Resume Parser & Scorer

what you build

A tool that automatically extracts contact info, skills, experience, and education from PDF resumes and scores them for a given role.

Extract text from PDF resumes using PyMuPDF
Parse sections: contact info, skills, work experience, education
Score against a customisable skills list (0-100)
Visual profile card per candidate with skill match percentage
Batch processing: upload multiple resumes, get ranked leaderboard

prerequisites

Before You Start

Python basics (regex, file handling)
Basic NLP understanding (tokenisation, entity extraction)
Streamlit familiarity helpful

architecture

How It Works

📄 PDF Upload

→

🔍 Text Extraction
(PyMuPDF)

→

🧠 NLP Parsing
(regex + spaCy NER)

→

⭐ Skill Scoring

→

📊 Profile Cards

3-week plan

Milestone Breakdown

Week 1

PDF Extraction + Section Parsing

Extract text from PDF using fitz.open()
Use regex to find email, phone number, LinkedIn URL
Identify section headers (SKILLS, EXPERIENCE, EDUCATION)

Week 2

Skill Matching + Scoring

Build a skills vocabulary list (Python, SQL, etc.)
Match skills using keyword search + fuzzy matching
Calculate score: matched_skills / required_skills * 100

Week 3

Streamlit UI + Deploy

Build profile card UI for each parsed resume
Add batch upload with ranked leaderboard
Deploy to Streamlit Cloud

key code

Core Implementation

parser.py

import fitz, re

SKILLS_LIST = ["python", "sql", "machine learning", "tensorflow",
               "pandas", "git", "docker", "javascript"]

def parse_resume(pdf_path: str) -> dict:
    text = "".join(page.get_text() for page in fitz.open(pdf_path))
    email  = re.findall(r'[\w.-]+@[\w.-]+\.\w+', text)
    skills = [s for s in SKILLS_LIST if s in text.lower()]
    score  = round(len(skills) / len(SKILLS_LIST) * 100)
    return {"email": email[0] if email else "",
            "skills": skills, "score": score}

deployment

Deploy to Streamlit Cloud (Free)

deploy.sh

# requirements.txt: pymupdf streamlit pandas
# share.streamlit.io → New app → your repo → Deploy

Create a free account at share.streamlit.io, connect your GitHub repo, and deploy in one click.
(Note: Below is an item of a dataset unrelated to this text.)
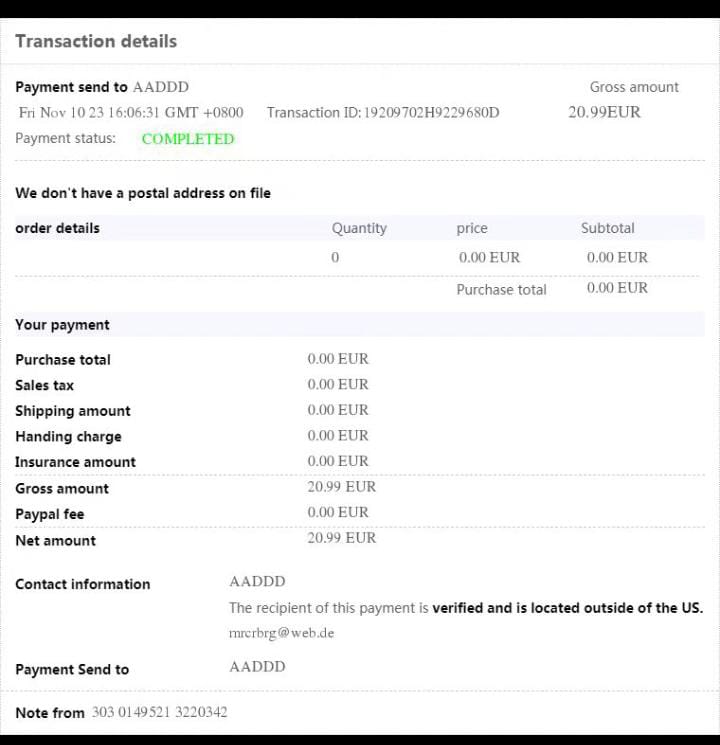
Task: Click the AADDD name beside Payment send to
Action: pyautogui.click(x=161, y=87)
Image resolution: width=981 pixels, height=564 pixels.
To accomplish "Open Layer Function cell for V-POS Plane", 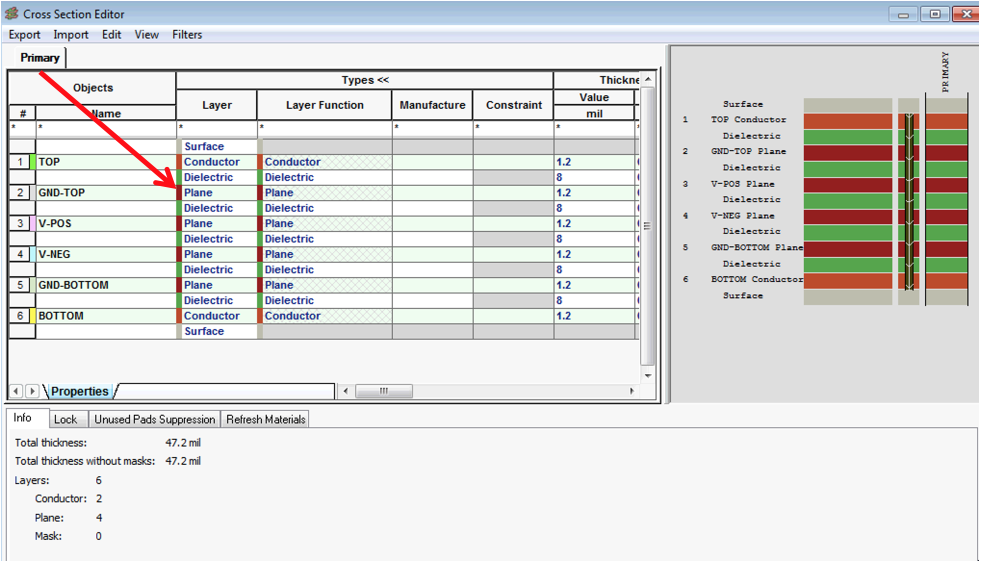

Your app gets a public URL instantly.

viva prep

10 Viva Questions with Answers

Q1. What is information extraction in NLP?

Automatically identifying and structuring specific information from unstructured text — names, dates, skills, organisations from resume text.

Q2. Why use regex for parsing rather than an LLM?

Regex is deterministic, fast, and free. Email and phone patterns are highly predictable. Use LLMs for complex/ambiguous extraction where rules are insufficient.

Q3. What is Named Entity Recognition (NER)?

NLP task that identifies named entities: PERSON (names), ORG (companies), DATE (years), LOCATION. spaCy provides pre-trained NER models. Useful for extracting employer names and job durations.

Q4. How would you handle resumes in different formats (tables, columns)?

Use pdfplumber instead of PyMuPDF for better layout handling. For complex layouts, OCR with Tesseract. For consistent corporate formats, template matching.

Q5. What is fuzzy matching and when would you use it?

Fuzzy matching (fuzzywuzzy/rapidfuzz) finds similar strings: "ML" matches "Machine Learning", "JS" matches "JavaScript". Reduces missed skills from abbreviations.

Q6. How do you handle false positive skill matches?

Maintain a stop-list (words that contain skill names but aren't skills: "python-like syntax"). Use word boundary matching (\bpython\b) to avoid partial matches.

Q7. What privacy considerations apply to resume parsing?

Resumes contain PII (names, addresses, dates of birth). Under GDPR/PDPA: inform candidates, don't store longer than necessary, implement deletion rights, encrypt stored data.

Q8. How would you improve the scoring algorithm?

Weight skills by importance (senior skills score more), consider years of experience, factor in education relevance, use TF-IDF to weight skill frequency.

Q9. How would you handle multi-page resumes?

PyMuPDF iterates all pages with for page in doc: text += page.get_text(). Multi-page resumes are handled automatically — no special case needed.

Q10. What extension would you add next?

Integrate with job board API (LinkedIn, Naukri) to automatically match parsed resumes against live job postings. Add LLM-based scoring for semantic matching beyond keyword matching.